BEGIN Material for this task

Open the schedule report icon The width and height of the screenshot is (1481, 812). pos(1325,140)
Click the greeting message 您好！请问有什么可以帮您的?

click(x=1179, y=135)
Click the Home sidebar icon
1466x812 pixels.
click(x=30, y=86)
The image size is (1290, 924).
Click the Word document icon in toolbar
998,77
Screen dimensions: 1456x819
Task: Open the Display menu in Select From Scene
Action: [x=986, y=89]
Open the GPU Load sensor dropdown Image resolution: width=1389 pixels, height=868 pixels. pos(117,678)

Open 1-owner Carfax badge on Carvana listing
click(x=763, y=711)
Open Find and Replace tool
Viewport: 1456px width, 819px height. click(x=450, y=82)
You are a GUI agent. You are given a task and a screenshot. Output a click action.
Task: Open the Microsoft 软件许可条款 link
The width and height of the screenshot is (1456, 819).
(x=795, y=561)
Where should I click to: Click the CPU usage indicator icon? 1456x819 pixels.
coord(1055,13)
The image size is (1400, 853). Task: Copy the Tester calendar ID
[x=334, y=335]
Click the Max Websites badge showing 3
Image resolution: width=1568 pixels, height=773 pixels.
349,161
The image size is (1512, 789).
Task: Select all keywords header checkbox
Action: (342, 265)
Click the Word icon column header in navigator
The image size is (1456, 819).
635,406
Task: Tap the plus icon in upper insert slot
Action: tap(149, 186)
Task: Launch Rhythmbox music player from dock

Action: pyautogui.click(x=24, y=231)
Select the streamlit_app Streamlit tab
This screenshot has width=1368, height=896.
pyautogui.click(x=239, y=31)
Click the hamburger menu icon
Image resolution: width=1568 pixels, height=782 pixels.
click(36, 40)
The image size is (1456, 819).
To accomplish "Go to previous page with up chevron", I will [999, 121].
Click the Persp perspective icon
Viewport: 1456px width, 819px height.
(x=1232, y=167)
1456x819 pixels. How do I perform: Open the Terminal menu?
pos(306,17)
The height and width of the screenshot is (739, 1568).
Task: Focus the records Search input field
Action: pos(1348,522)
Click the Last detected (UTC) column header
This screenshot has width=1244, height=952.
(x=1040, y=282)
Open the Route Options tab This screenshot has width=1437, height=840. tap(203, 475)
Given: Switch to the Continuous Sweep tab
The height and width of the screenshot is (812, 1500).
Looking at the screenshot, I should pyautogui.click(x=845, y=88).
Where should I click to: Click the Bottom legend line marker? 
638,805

END Material for this task

Brief -
Exactly as written, repeat each line from the beginning of the data above to the line containing "Open the GPU", inclusive.

Task result -
Open the schedule report icon The width and height of the screenshot is (1481, 812). pos(1325,140)
Click the greeting message 您好！请问有什么可以帮您的?

click(x=1179, y=135)
Click the Home sidebar icon
1466x812 pixels.
click(x=30, y=86)
The image size is (1290, 924).
Click the Word document icon in toolbar
998,77
Screen dimensions: 1456x819
Task: Open the Display menu in Select From Scene
Action: [x=986, y=89]
Open the GPU Load sensor dropdown Image resolution: width=1389 pixels, height=868 pixels. pos(117,678)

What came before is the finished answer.